(Saved entries)
|---|

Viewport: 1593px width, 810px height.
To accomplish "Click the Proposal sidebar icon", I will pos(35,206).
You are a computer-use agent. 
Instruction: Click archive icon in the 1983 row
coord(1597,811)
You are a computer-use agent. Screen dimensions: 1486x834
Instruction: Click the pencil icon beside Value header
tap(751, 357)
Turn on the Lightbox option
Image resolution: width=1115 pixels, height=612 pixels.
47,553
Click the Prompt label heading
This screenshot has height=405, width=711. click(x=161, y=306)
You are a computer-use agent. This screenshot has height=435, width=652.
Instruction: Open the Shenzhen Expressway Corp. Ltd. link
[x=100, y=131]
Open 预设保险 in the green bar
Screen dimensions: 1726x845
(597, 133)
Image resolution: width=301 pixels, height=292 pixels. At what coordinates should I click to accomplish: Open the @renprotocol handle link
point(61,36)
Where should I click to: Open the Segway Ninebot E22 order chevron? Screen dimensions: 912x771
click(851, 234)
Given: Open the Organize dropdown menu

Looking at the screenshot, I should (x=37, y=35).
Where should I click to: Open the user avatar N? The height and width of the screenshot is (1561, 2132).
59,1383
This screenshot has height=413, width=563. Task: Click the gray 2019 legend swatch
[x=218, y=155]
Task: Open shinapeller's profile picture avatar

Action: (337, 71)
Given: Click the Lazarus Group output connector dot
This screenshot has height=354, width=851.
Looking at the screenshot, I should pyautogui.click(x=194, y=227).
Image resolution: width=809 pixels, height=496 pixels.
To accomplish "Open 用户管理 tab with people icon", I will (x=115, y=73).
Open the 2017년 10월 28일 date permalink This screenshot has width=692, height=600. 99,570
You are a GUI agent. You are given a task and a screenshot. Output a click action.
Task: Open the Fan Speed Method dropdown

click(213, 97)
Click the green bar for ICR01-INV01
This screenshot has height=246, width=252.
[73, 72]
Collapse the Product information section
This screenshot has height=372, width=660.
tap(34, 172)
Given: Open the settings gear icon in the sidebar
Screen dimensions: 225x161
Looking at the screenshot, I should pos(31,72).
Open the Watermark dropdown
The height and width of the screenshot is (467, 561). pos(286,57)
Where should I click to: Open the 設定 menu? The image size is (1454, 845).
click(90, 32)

|---|

**Exercise**
Write out again, exactly, the lines from the start of the entries up to and including the one with "You are a computer-use agent. Screen". Nothing else belongs in the reply.

**Reply**
Viewport: 1593px width, 810px height.
To accomplish "Click the Proposal sidebar icon", I will pos(35,206).
You are a computer-use agent. 
Instruction: Click archive icon in the 1983 row
coord(1597,811)
You are a computer-use agent. Screen dimensions: 1486x834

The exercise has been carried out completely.